Wie das additive Fertigen die regionale Infrastruktur für resiliente öffentliche Dienstleistungen neu definiert
Australien wandelt seine Lieferketten um, indem es auf additive Fertigung setzt und auf eine intelligente und widerstandsfähige lokale Produktion abzielt.
In einem globalen Kontext, der von geopolitischen Spannungen und Verwundbarkeiten der Lieferketten geprägt ist, erweist sich die additive Fertigung (AM) als strategisches Instrument zum Aufbau widerstandsfähigerer regionaler Infrastrukturen. Die australische Erfahrung, angeführt vom Additive Manufacturing Cooperative Research Centre (AMCRC), bietet ein konkretes operatives Modell, um die additive Produktion in kritischen öffentlichen Dienstleistungen – von der Gesundheitsversorgung bis zur Verteidigung – zu integrieren, die Abhängigkeit von ausländischen Lieferanten zu reduzieren und die lokale Produktionskapazität zu stärken.
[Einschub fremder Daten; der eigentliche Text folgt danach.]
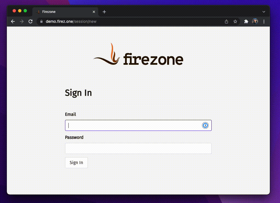Click the green fullscreen window button
This screenshot has width=280, height=203.
[x=25, y=11]
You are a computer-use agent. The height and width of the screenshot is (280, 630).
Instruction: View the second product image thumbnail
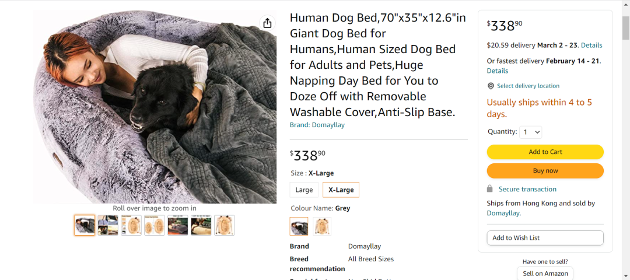tap(108, 225)
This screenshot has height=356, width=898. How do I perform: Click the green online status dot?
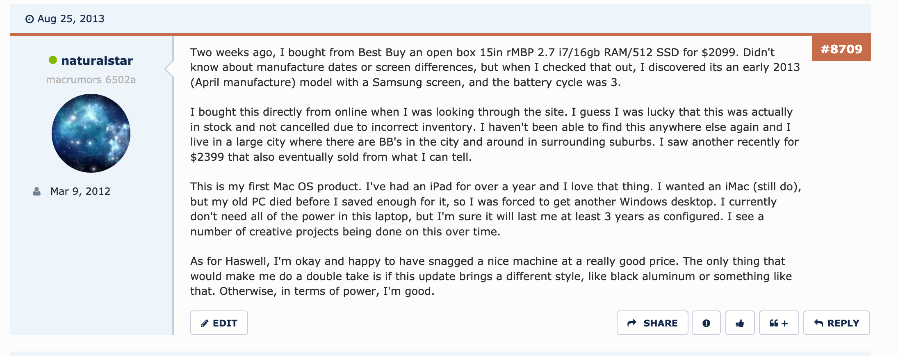[x=53, y=60]
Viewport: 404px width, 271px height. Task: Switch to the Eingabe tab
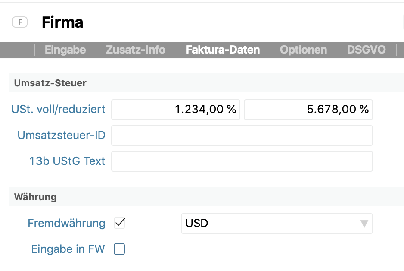pyautogui.click(x=65, y=50)
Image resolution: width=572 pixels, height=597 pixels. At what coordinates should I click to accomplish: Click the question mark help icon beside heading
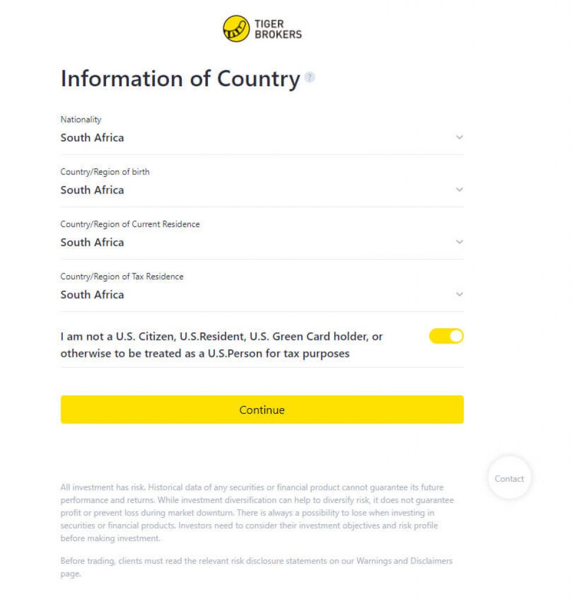tap(310, 77)
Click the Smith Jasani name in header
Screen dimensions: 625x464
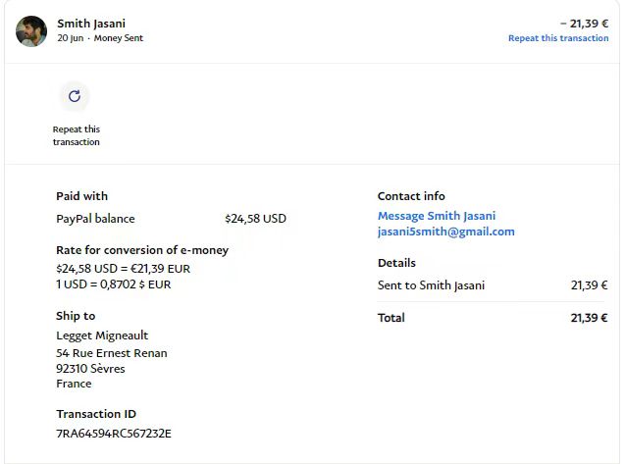[91, 23]
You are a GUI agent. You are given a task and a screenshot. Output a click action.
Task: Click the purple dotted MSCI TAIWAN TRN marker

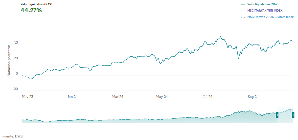(x=243, y=11)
Ein operativer Plan für die regionale Integration der additiven Fertigung
Das AMCRC hat einen strukturierten operativen Rahmen definiert, um die Exzellenz der australischen Forschung in skalierbare und zertifizierbare industrielle Produktionskapazitäten umzuwandeln.
Australien belegt konstant den fünften Platz weltweit bei der wissenschaftlichen Produktion im Bereich der additiven Fertigung, mit bedeutenden Beiträgen von Universitäten und dem CSIRO in Bereichen wie fortschrittlichen Materialien, Prozessmodellierung und Qualifizierungsrahmen. Das Land hat jedoch historisch gesehen Schwierigkeiten gehabt, diese akademische Führungsposition in zertifizierbare industrielle Großproduktion umzusetzen.
Um diese Lücke zu schließen, wurde 2025 das AMCRC mit einer Bundesinvestition von 57,5 Millionen Australischen Dollar eingerichtet. Die Initiative vereint 13 australische Universitäten, den CSIRO und über 60 Industrieorganisationen, um konkrete Geschäftspfade, Arbeitskräftebildung und industrienahe Forschung zu entwickeln. “Als Nation sind wir außergewöhnlich gut in Innovation”, sagt Simon Marriott, Geschäftsführer des AMCRC, “aber zu oft werden unsere Ideen nicht in wiederholbare und zertifizierbare Produktion umgesetzt. Diese Lücke zwischen Forschung und Umsetzung ist der Bereich, auf den wir uns konzentrieren müssen.”.
Das operative Modell des AMCRC basiert auf drei Säulen: strukturierter Zusammenarbeit zwischen Industrie und Forschung, Entwicklung gemeinsamer Standards für die Prozessqualifizierung und der Schaffung gemeinsamer Infrastrukturen, die es kleinen und mittleren Unternehmen (KMU) ermöglichen, mit Vertrauen zu testen, zu skalieren und zu investieren. Dieser systemische Ansatz erkennt an, dass die Technologie allein keine Produktionskapazität schafft: Es bedarf Kompetenzen, integrierter Lieferketten, moderner Infrastrukturen und nachhaltiger Geschäftsmodelle.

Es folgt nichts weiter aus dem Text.